Ripple announced it’s contributing exclusive North Korean threat intelligence to the Crypto Information Sharing and Analysis Center, addressing a pattern that’s become impossible to ignore: threat actors who fail a background check at one company apply to three more the same week. Without shared intelligence, every security team starts from zero.
The intelligence covers domains, wallets tied to fraud, and Indicators of Compromise from active DPRK campaigns. The contextual layer is what matters: a flagged IT worker profile includes LinkedIn, email, location, contact number, and the correlated signals tying that individual to a broader campaign. Ripple is an early adopter of Crypto ISAC’s new API designed for crypto-specific threat data.
Infiltration Over Exploits
Crypto ISAC said the latest wave of North Korean operations is shifting away from traditional exploits and toward something harder to detect: trusted access gained through social engineering, recruitment, and long-term deception. Many hacks didn’t start with a smart contract exploit.

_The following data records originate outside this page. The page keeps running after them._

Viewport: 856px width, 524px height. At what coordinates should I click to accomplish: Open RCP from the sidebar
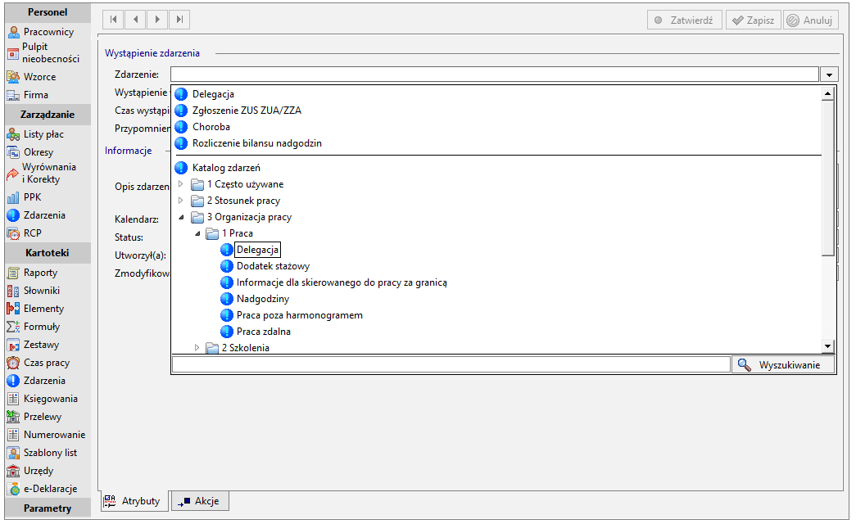coord(48,233)
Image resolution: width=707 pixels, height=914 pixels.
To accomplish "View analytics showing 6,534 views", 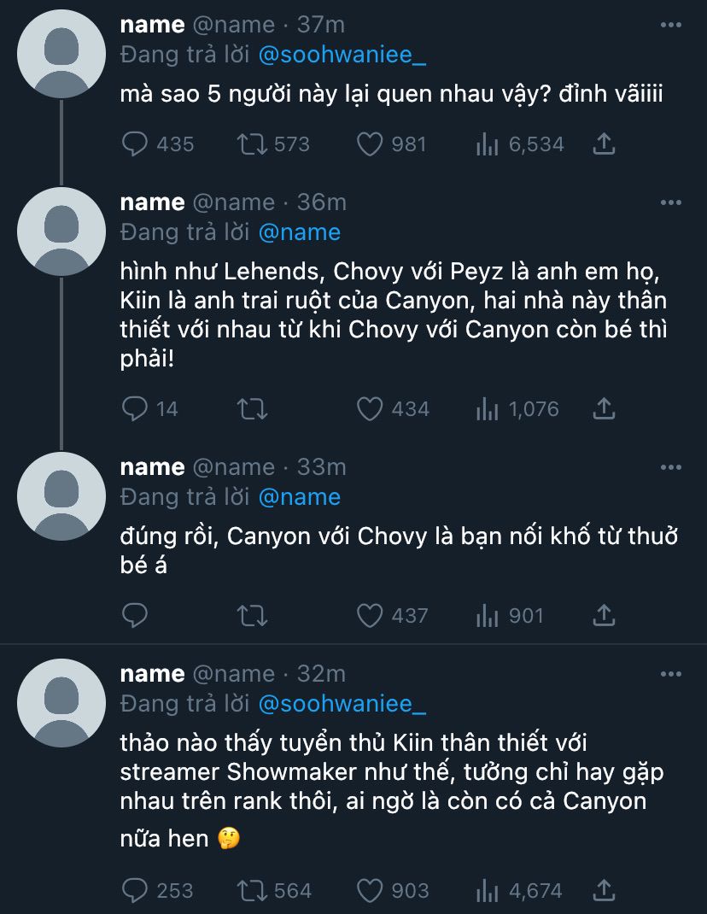I will tap(487, 144).
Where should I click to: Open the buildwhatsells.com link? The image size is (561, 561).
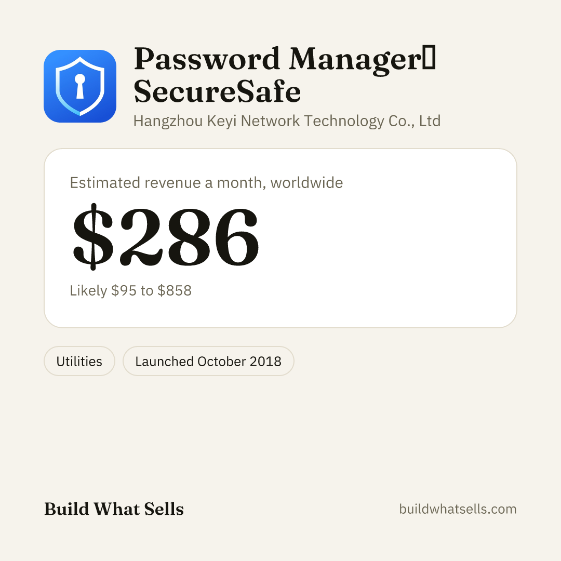[458, 509]
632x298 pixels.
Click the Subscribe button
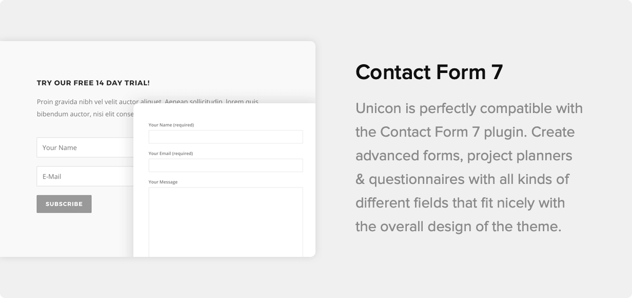[64, 204]
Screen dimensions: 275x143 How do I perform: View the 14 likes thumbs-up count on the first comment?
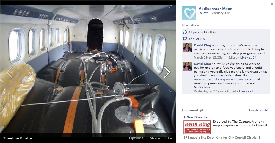click(253, 57)
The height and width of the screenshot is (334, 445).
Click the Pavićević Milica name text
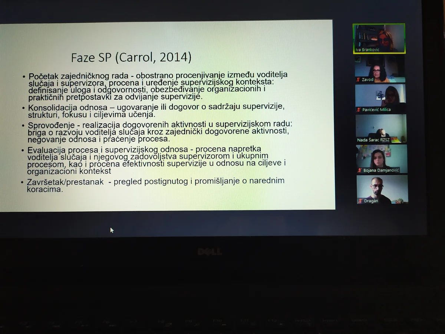pos(376,109)
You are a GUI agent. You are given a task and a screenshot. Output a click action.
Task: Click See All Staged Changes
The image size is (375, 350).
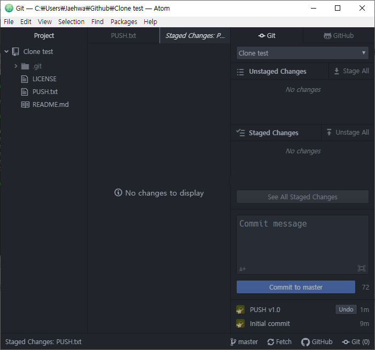click(302, 197)
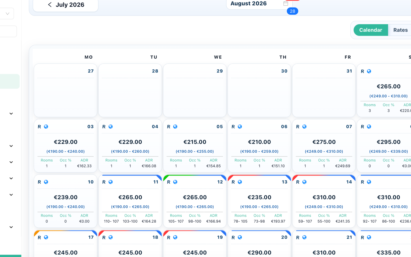Open the calendar picker icon in August 2026
Screen dimensions: 411x257
[x=286, y=3]
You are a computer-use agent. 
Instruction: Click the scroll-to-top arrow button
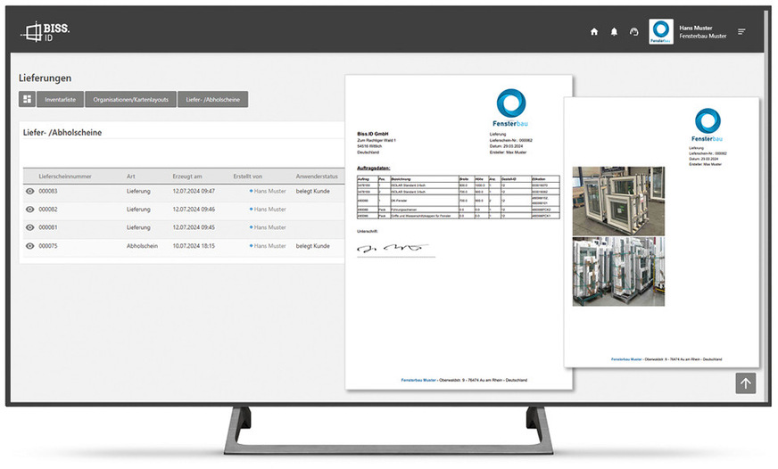746,383
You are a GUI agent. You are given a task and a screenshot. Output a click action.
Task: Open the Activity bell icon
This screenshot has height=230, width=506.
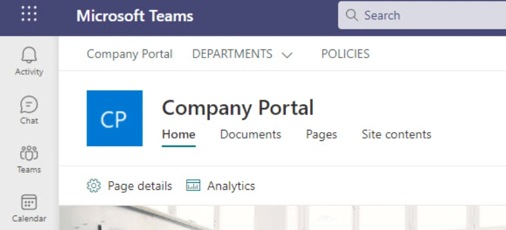click(29, 55)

They started with months of social engineering by DPRK operatives gaining trust as contributors, then compromising devices and multisig wallets from the inside.
The initiative lands as DeFi exploit losses cross $1 billion in 2026, with Drift Protocol ($285M), KelpDAO ($293M), and Sweat Economy ($2.5M) all tied to social engineering or insider access vectors.
Real-Time Defense, Shared Posture
Ripple framed the move as a shift from isolated defense to coordinated industry response. “The strongest security posture in crypto is a shared one,” the company said. A threat actor cycling through multiple firms isn’t a theoretical risk, it’s the norm. Traditional indicators aren’t enough to catch operators who embed themselves as legitimate contributors over months.
No single company can see the full picture alone. Ripple’s contribution is high-confidence DPRK threat data, enriched and contextualized, allowing security teams to move from awareness to action. The industry is fortifying, not just growing. Real money demands real security, and the approach now is collaborative detection rather than siloed vigilance. North Korean actors aren’t just attacking crypto, they’re infiltrating it, and the response is shifting to match.